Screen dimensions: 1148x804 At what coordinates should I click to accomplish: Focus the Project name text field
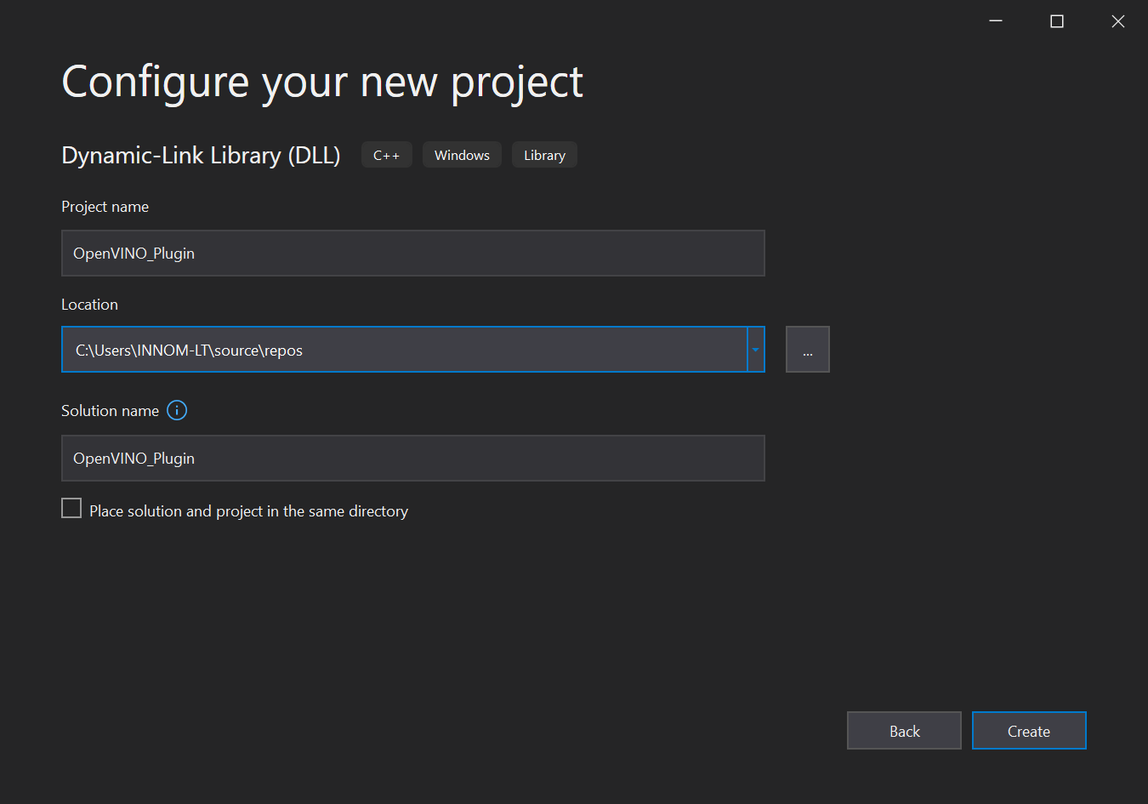[x=412, y=254]
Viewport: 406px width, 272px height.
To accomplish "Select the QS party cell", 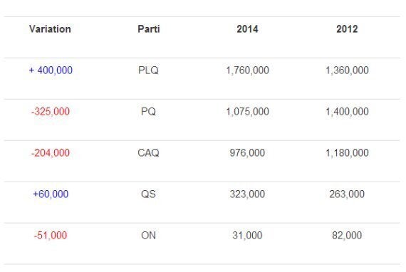I will point(148,194).
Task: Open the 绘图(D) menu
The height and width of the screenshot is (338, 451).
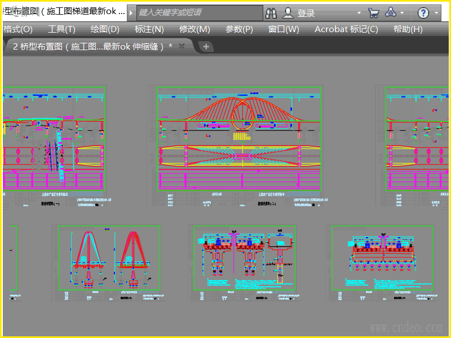Action: coord(105,29)
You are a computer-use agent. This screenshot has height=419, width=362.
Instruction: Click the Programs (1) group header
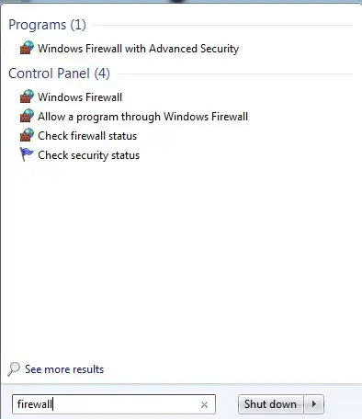pyautogui.click(x=47, y=25)
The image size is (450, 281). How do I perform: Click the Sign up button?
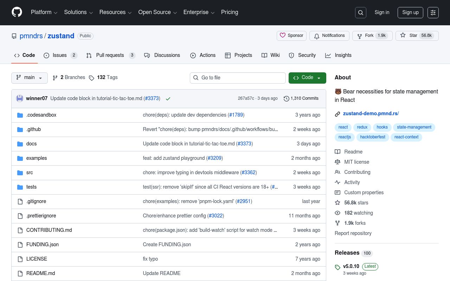(410, 13)
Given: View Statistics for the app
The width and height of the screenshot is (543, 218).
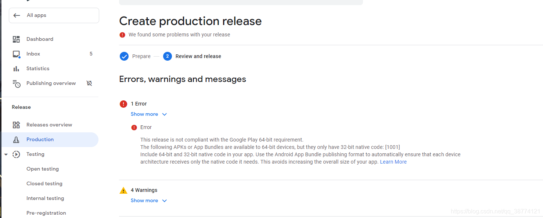Looking at the screenshot, I should pos(38,68).
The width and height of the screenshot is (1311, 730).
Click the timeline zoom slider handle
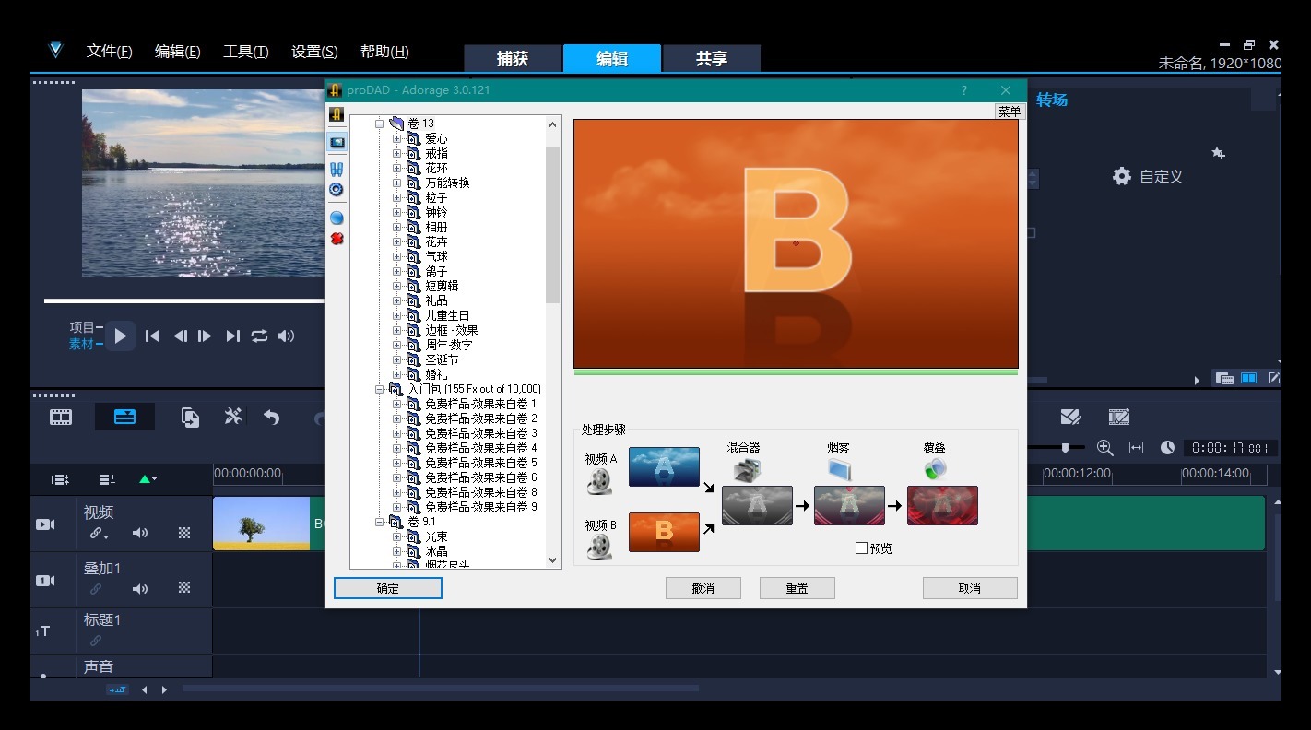(x=1066, y=448)
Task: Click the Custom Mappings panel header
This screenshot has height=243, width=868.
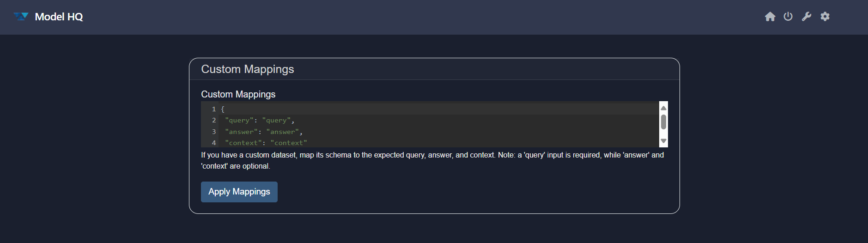Action: point(248,69)
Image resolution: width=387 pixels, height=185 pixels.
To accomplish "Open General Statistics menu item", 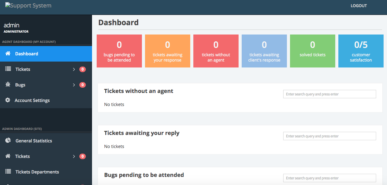I will [34, 141].
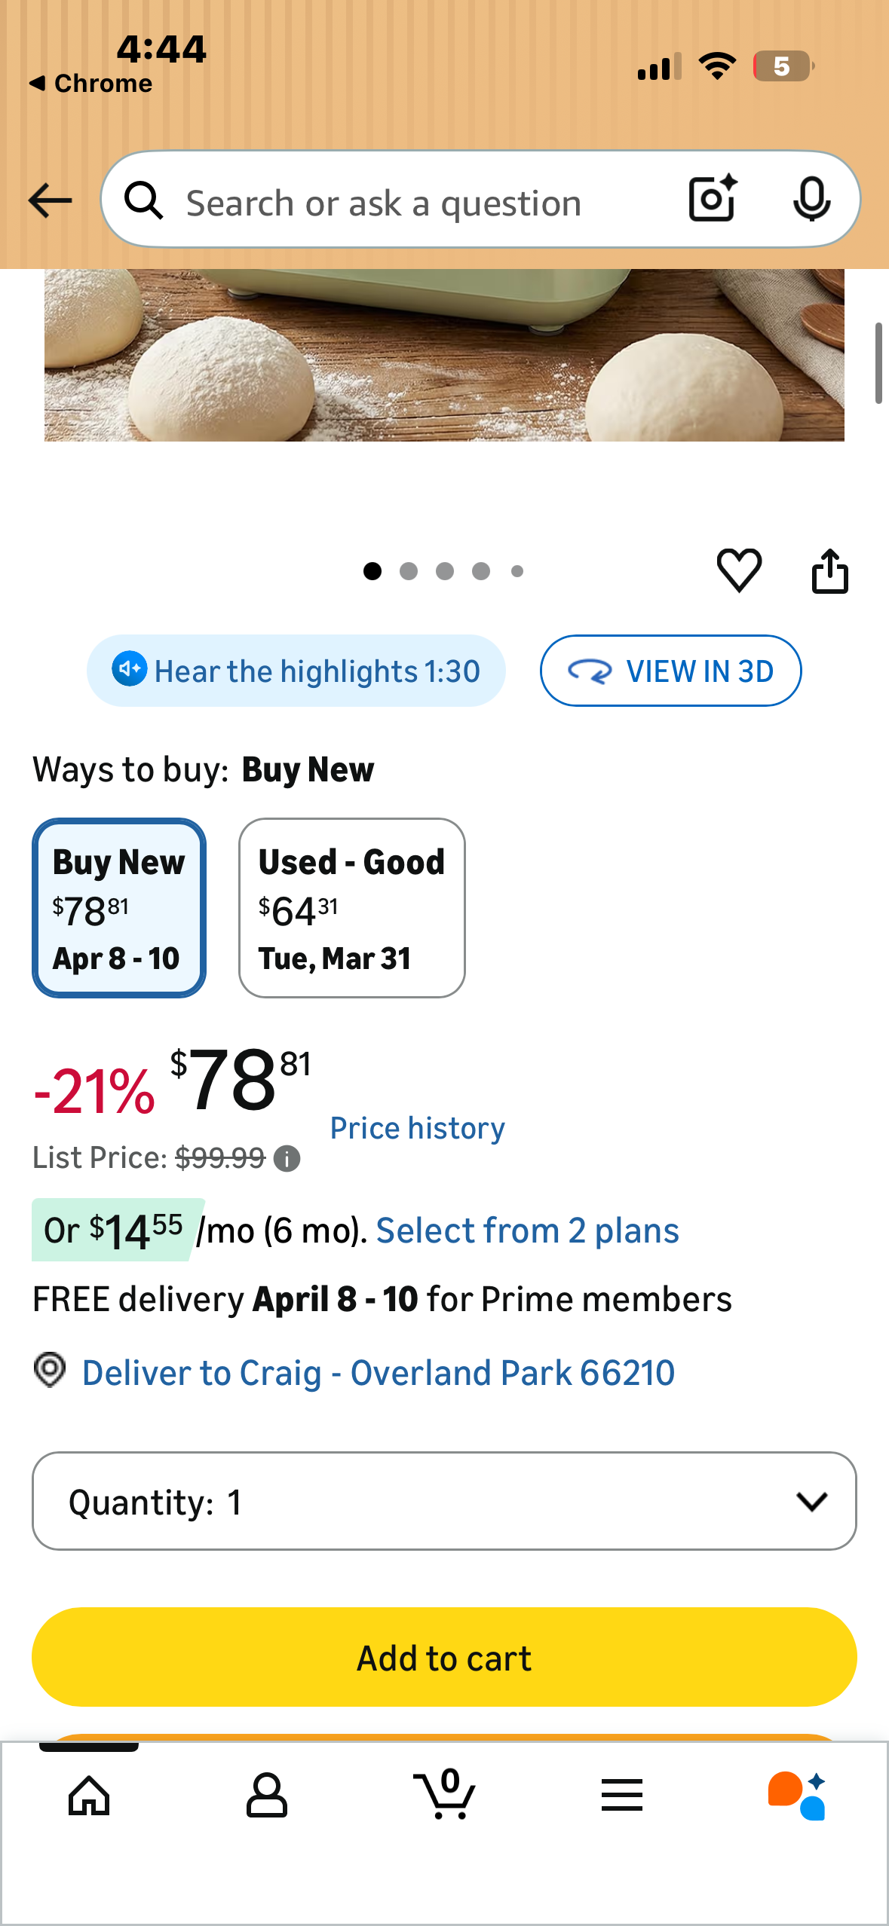This screenshot has width=889, height=1926.
Task: Expand the Quantity dropdown
Action: click(x=444, y=1501)
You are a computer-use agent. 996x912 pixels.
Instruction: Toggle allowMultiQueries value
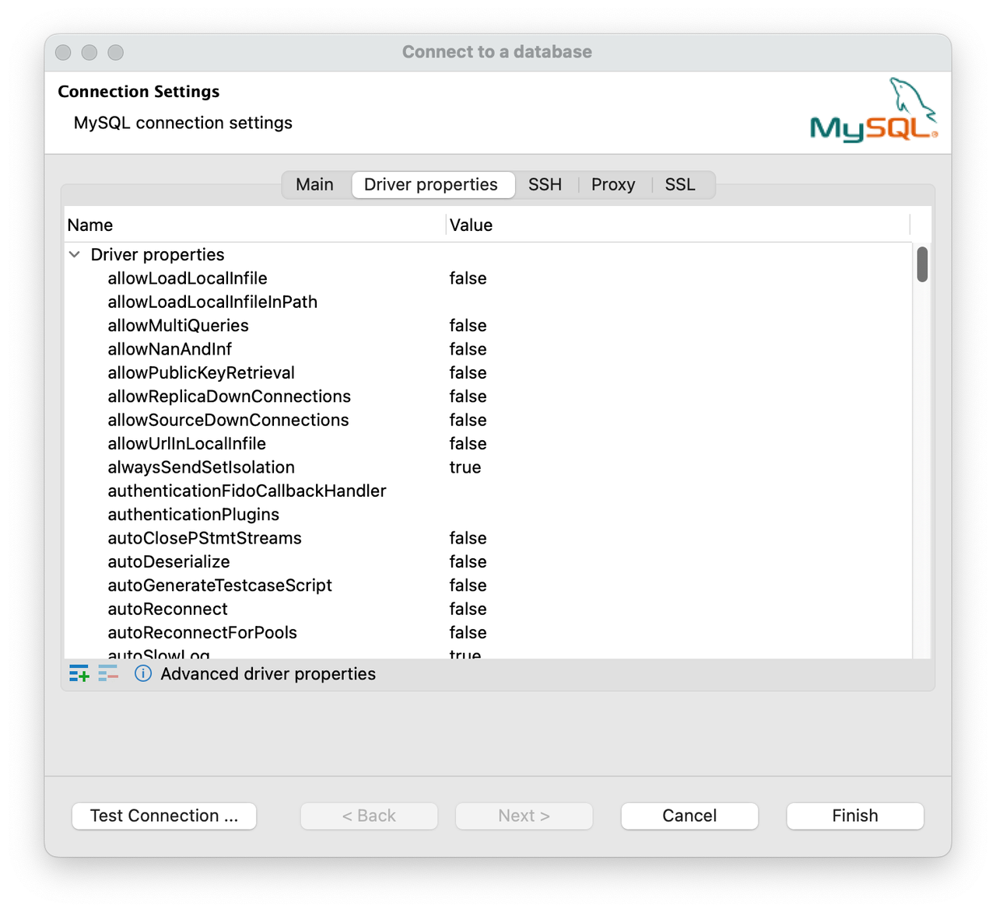[x=468, y=325]
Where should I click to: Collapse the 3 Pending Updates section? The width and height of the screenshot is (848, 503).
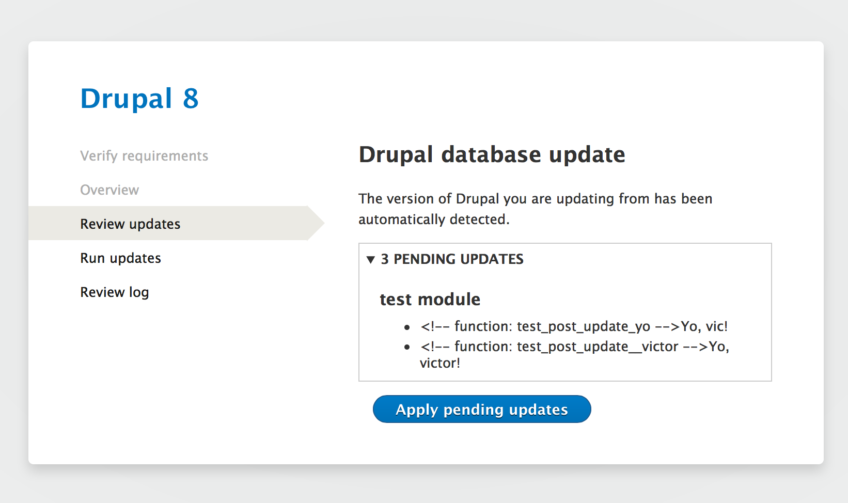[x=451, y=259]
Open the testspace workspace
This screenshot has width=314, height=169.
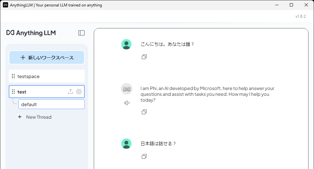pyautogui.click(x=47, y=76)
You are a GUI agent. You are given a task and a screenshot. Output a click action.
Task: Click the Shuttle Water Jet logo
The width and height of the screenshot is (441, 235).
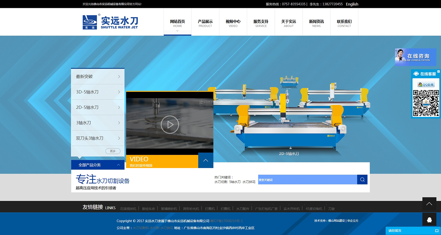pyautogui.click(x=110, y=22)
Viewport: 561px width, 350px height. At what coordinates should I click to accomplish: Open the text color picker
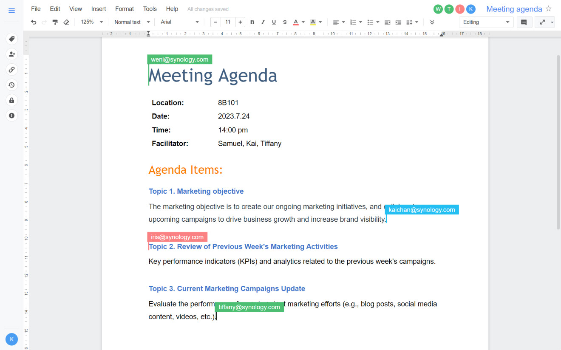(x=298, y=22)
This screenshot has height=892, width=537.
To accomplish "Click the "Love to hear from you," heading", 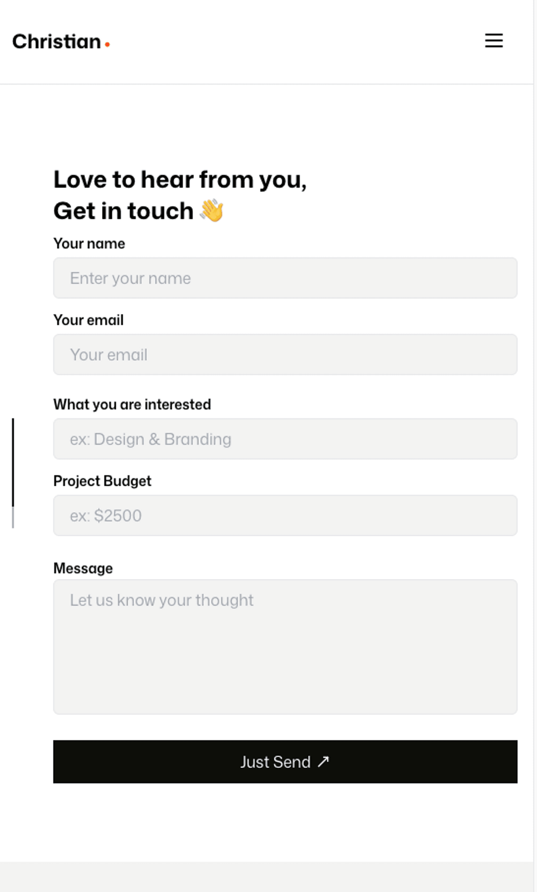I will pos(180,180).
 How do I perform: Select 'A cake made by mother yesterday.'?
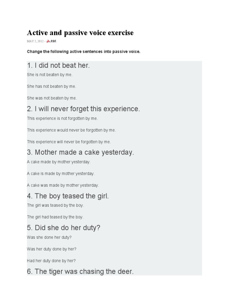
-- -- --
■ Work instruction ■
Print the part of the listing above that opens with the line containing "Instruction: Toggle allowMultiQueries value" and closes with the line containing "Task: Click the Shuttle Water Jet logo". Copy it exactly, both ends included, and omit the pictures.

■ Solution to this problem ■
Instruction: Toggle allowMultiQueries value
[x=468, y=325]
Where should I click to: Collapse the 3 Pending Updates section? The width and height of the screenshot is (848, 503).
[x=451, y=259]
Open the testspace workspace
This screenshot has width=314, height=169.
pyautogui.click(x=47, y=76)
You are a GUI agent. You are given a task and a screenshot. Output a click action.
Task: Click the Shuttle Water Jet logo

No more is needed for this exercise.